30 окт. 1941 г. Опять от вас давно уже нет писем. Последнюю открытку получил 3 окт. Я пока жив и здоров. Ждем все праздника. Может быть он принесет что-либо радостное, хотя бы в смысле еды. Тревоги стали реже, но усилился обстрел, что не менее опасно.

Сейчас у меня сидит Нина (племянница). Мы с ней немножко поели. Суп из звездочек, которые остались после вас и кисель. Кисель я варил из какао без сахару.

У нас наступила зима, выпало порядочно снегу. Сейчас потеплело, на улицах скользко, вероятно снег растает… У нас в школах начинаются занятия с 3 ноября, об этом была статья в Лен. Правде. В институте занятия продолжаются, но студентов ходит мало. Нина находит, что я сильно похудел, да я и сам чувствую. В квартире и доме всё пока благополучно и так тихо-тихо, ни примус не зашипит, ни радио не говорит. За окном нет-нет да и рухнет. У нас стало рано темнеть, уже в пять часов наступают сумерки. Вечера такие длинные, длинные и все сидишь один. На праздники, вероятно, будем работать на каком-нибудь воскреснике. В воскресенье 2-го тоже будет воскресник, будем работать в школе. На ноябрь нам предлагают желающим сдать все карточки в столовую и там получать пищу три раза в день. Я пока решил не сдавать. Надо ездить в институт к 8 часам, а домой возвращаться после 6 ч. Посмотрю, что будет дальше.


7 нояб. 1941 г. Поздравляю с праздником, который мы столько лет проводили вместе, а теперь проводим вдали друг от друга… В ночь с 6 на 7 я дежурил в институте. Было две тревоги, но сравнительно короткие. Конечно сбрасывались бомбы, но наш дом и институт не пострадали. Этого нельзя сказать про других. Утром был обстрел из дальнобойных орудий. Пришлось, спустится в нижние этажи. К празднику нам кое-что выдали – по 1,2 литра вина, 100 г шоколада. Хлеба получили в прежней норме. В институте дали завтрак и такой же обед, щи и кашу. Мы и за это были благодарны. Я сейчас сижу дома, вытопил печь и сварил себе кисель из какао. В комнате 10 гр. В квартире тихо. У наших соседей были гости, но уже ушли… В институте работа начинает сворачиваться. Уже сократили до 30 % число часов и занятий. Теперь студенты занимаются 4 ч. вместо 6 ч. Говорят, что и штат сократят до 30 %. Сколько времени я продержусь неизвестно. …В институте уже холодно, у меня от холода опухли пальцы на руках. Одеваюсь я так – белье, двое брюк-гольфы и обычный свитер и пиджак, двое носков и все же большей частью сидим в пальто и шапке. На ночь кое-что снимаю. Сижу долго до 12 ч… У нас полная зима. Снег и мороз. Сегодня падает снег и, может, вероятно, поэтому в 7 ч. не было обычной тревоги…
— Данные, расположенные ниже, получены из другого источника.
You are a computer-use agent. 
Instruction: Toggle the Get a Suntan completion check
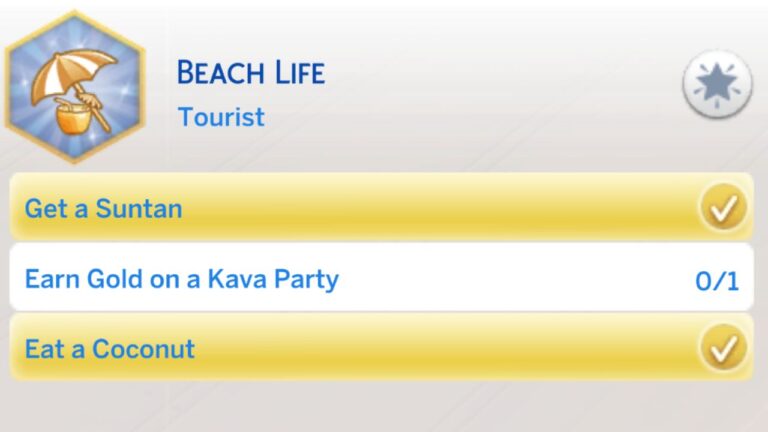[723, 208]
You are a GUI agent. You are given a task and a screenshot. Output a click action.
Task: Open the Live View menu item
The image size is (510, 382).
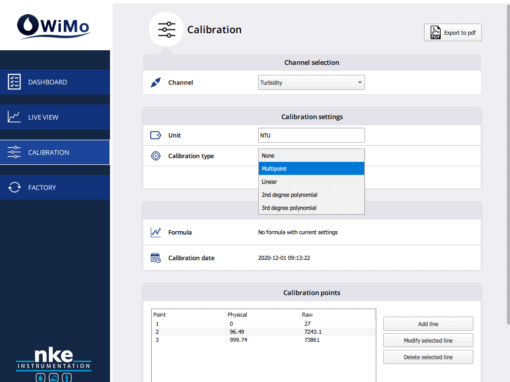coord(55,117)
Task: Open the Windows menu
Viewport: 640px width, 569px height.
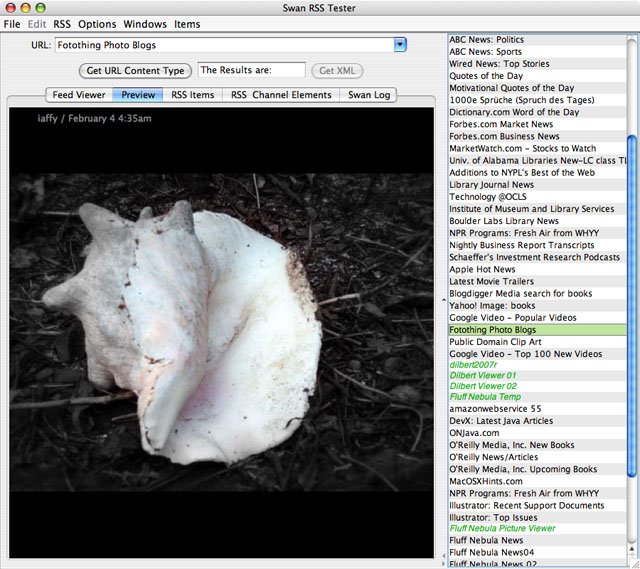Action: 145,24
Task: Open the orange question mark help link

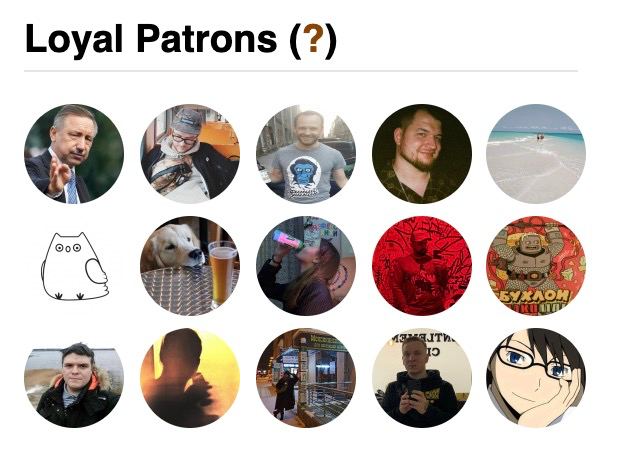Action: [313, 38]
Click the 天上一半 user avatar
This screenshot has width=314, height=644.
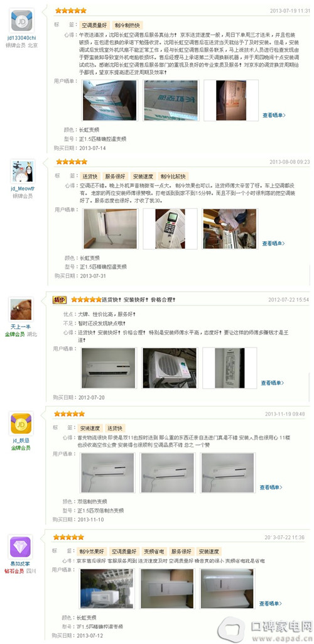[21, 310]
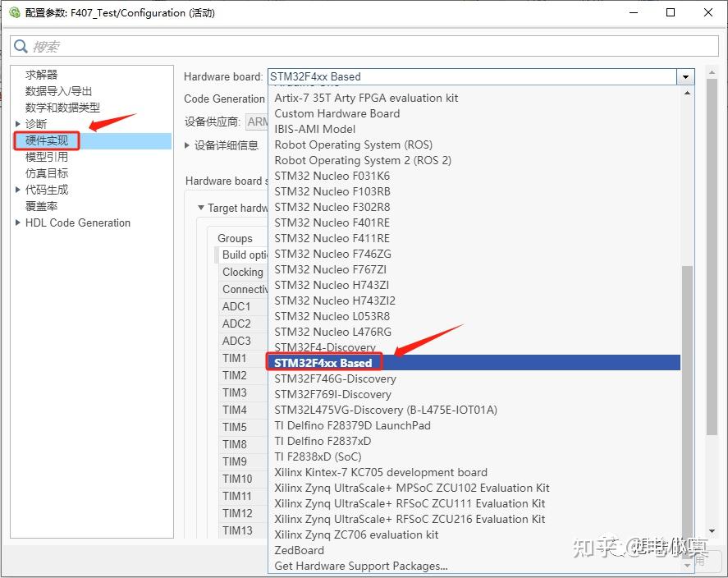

15нояб. 1941 г. ….Здесь сейчас люди лишаются всего в один миг, а часто и жизни. Настало опять беспокойствие и тяжелые дни и ночи тревог. К этому прибавляется и лишения. Хлеба мы получаем почти втрое меньше вас. Купить или сменять не возможно. …Наш дом пока цел, а написать сколько их разрушено уже нет возможности. День или два тому назад лишился своей комнаты Дм. Як. Сперанский. Имущество сохранилось, а жить в комнате уже нельзя – дом разрушен. Сам он и его жена остались живы…


Час тому назад сильно переживали, так как была тревога и бомба упала в угловой дом нашей и его улицы… Многие из сотрудников ин-та лишились своего жилища… Все мы здесь живем мыслью, что блокада Ленинграда будет недолгой и вражеское кольцо разорвется. Люди теперь закалились и у всех большая ненависть к врагу за его бесстыдные деяния…
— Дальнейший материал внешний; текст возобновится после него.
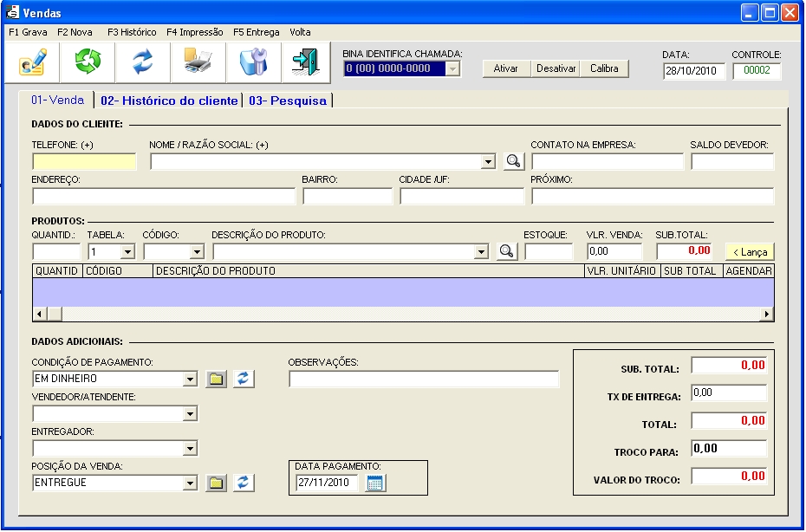Image resolution: width=806 pixels, height=532 pixels.
Task: Click refresh icon beside Posição da Venda
Action: 244,483
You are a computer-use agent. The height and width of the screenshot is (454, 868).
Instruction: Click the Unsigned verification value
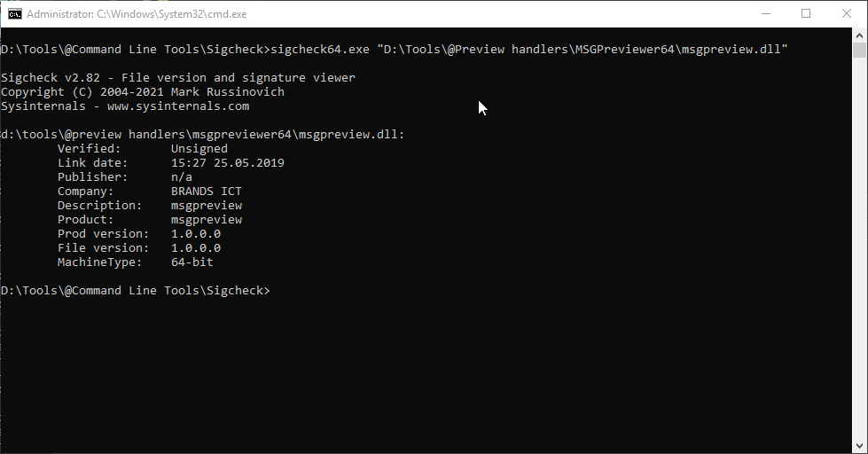[199, 149]
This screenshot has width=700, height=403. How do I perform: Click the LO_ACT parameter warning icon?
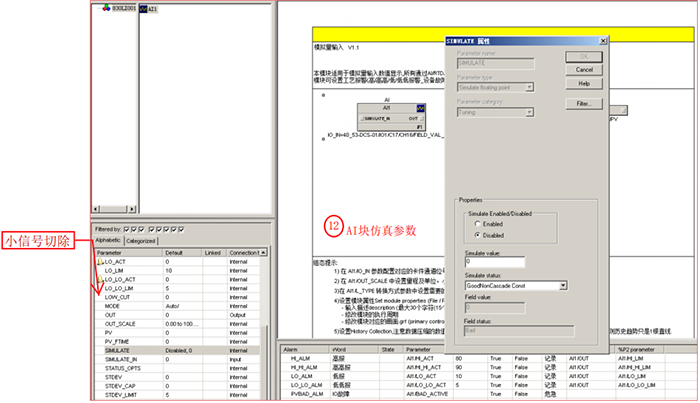pyautogui.click(x=100, y=260)
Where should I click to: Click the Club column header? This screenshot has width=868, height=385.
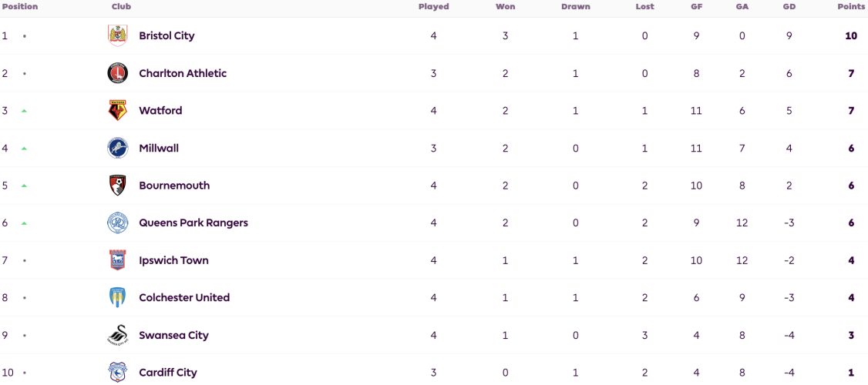[x=121, y=7]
У нас здесь полная зима. Снег. Были морозы, довольно сильные. Сейчас немного потеплело. Ночи ясные, небо звездное, вот враг и пользуется этим. Прошлую ночь пришлось спать не более 4-х ч., было тревожное дежурство в институте. Я забил наши окна фанерой – здесь все так делают. Оставил свободной форточку в одно звено. В комнате темно даже днем…
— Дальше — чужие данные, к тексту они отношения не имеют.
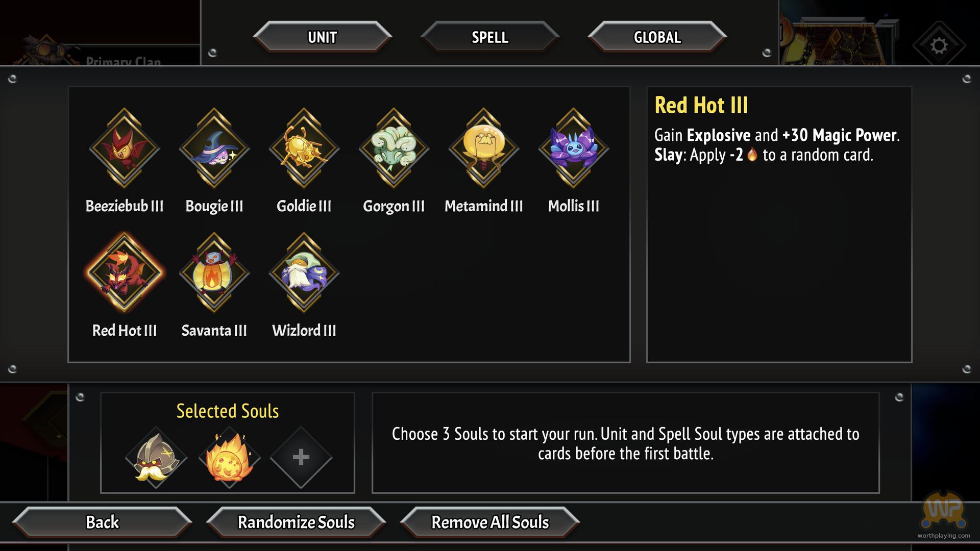Select the highlighted Red Hot III soul
The height and width of the screenshot is (551, 980).
point(125,273)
20 нояб. 1941 г. …Жизнь наша в Лен-де становится труднее с каждым днем… Дела с пищей ухудшаются. Мы уже все в той или иной степени это переживаем. Часто чувствуешь слабость, ходить по лестнице стало трудно. Стараешься меньше двигаться. Как хорошо было, если бы хватило сил пережить все это и вернуться к мирной жизни, которую только теперь оцениваешь полностью. Несмотря на все лишения мы не теряем надежды на победу. Если нужно будет пойти на то, чтобы преодолеть новые трудности, мы готовы. Весь вопрос лишь в силах.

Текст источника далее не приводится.